§ **Information provided**

▬▬▬▬▬▬▬▬▬▬

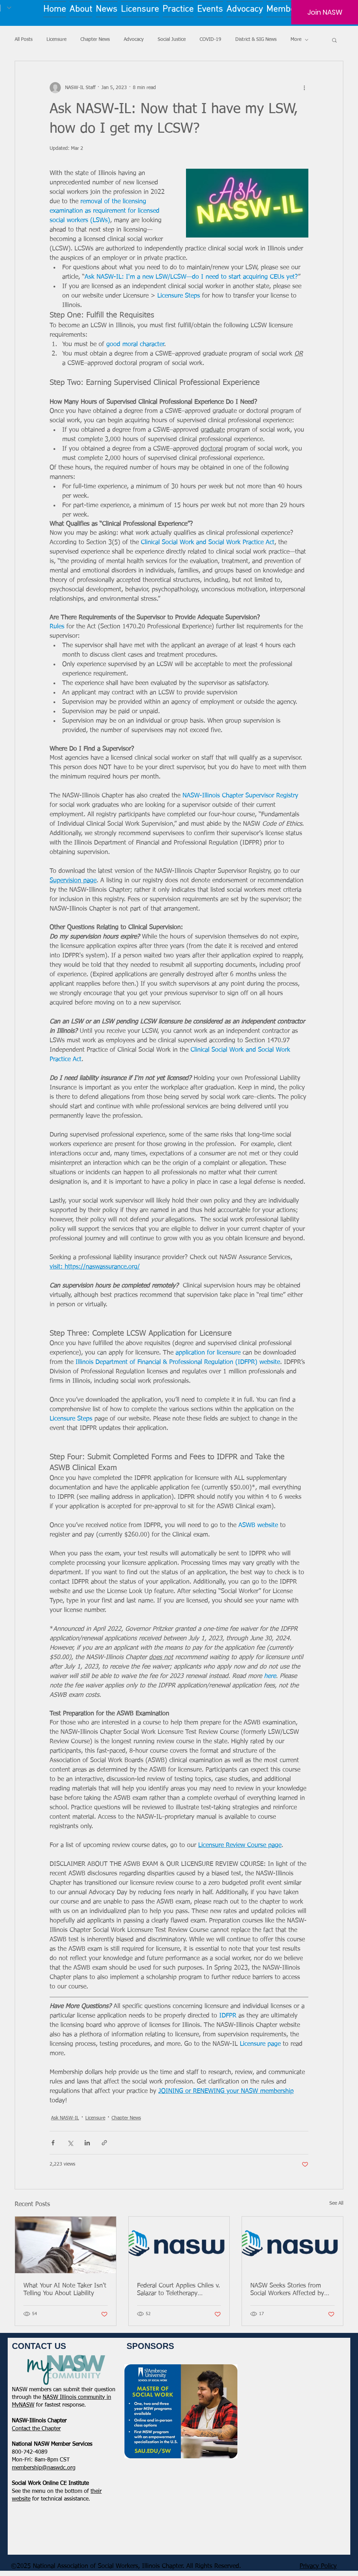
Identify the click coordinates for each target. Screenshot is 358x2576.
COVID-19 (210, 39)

▬▬▬▬▬▬▬▬▬▬

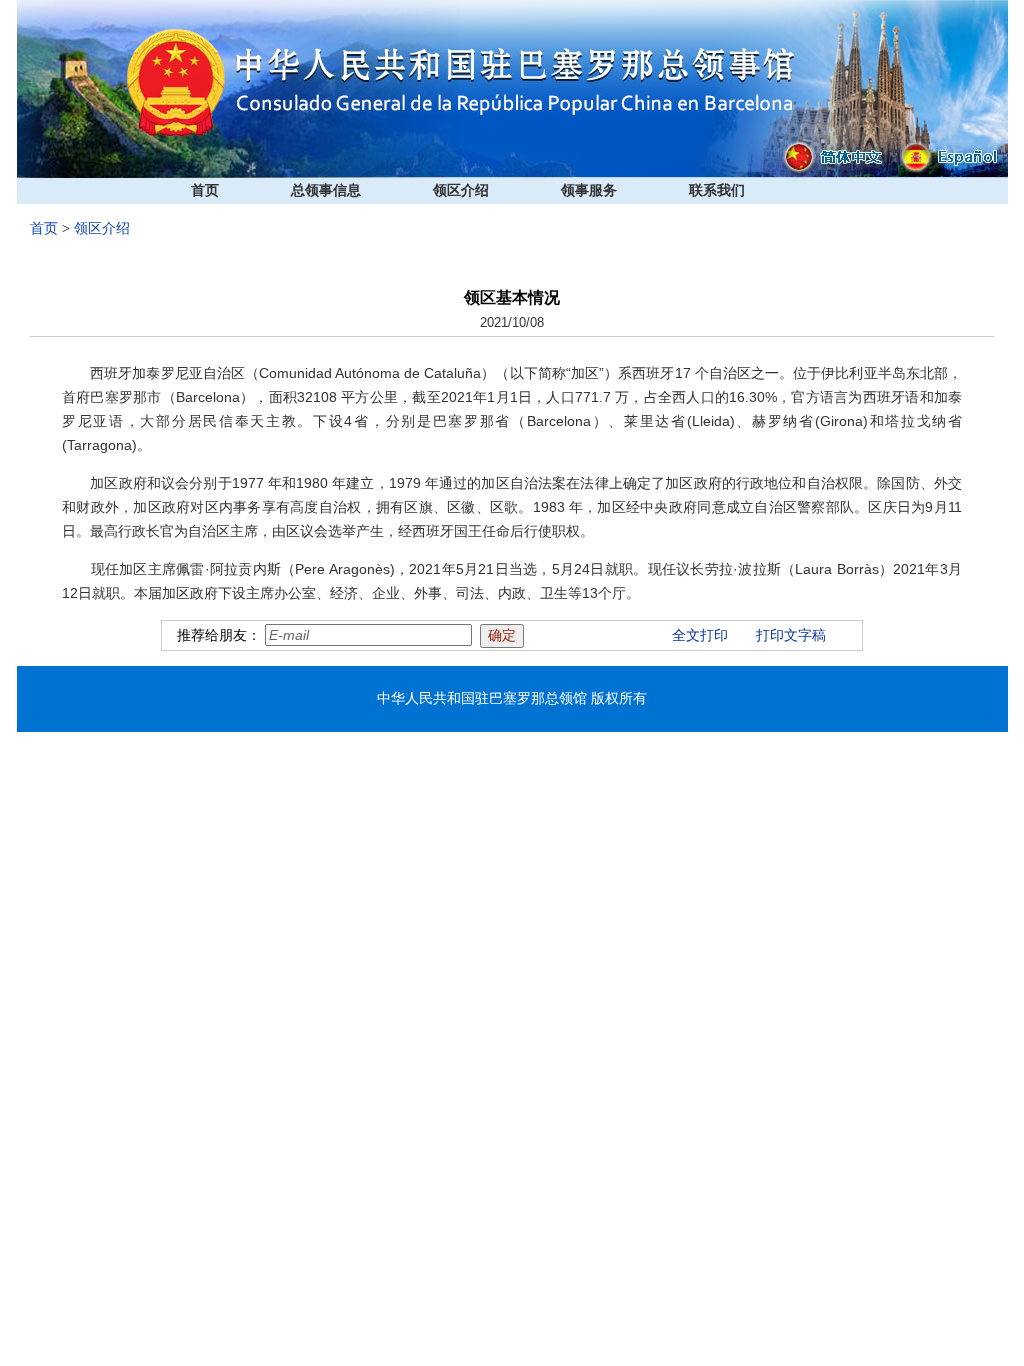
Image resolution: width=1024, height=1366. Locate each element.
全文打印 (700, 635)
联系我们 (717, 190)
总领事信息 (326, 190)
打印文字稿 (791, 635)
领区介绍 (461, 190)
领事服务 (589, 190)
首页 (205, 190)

▬▬▬▬▬▬▬▬▬▬

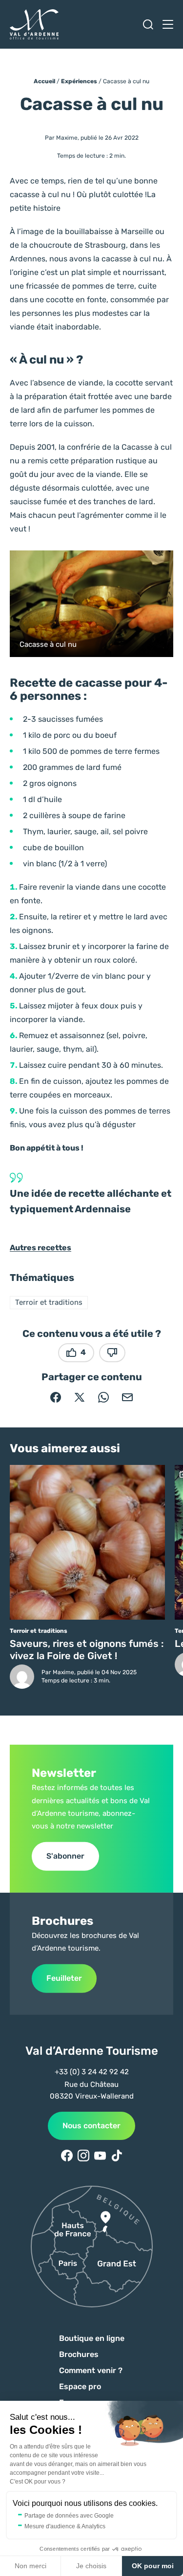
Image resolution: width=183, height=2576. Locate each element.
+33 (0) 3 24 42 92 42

▬▬▬▬▬▬▬▬▬▬

§ **Exercise directions**
In the entries above, identify every line with the word "each". Copy those lines.

§ **Solution for this exercise**
Identify the click coordinates for each target. Screenshot is 358x2576.
Image resolution: width=1024, height=1366. Locate each element.
Image resolution: width=183, height=2576. Locate each element.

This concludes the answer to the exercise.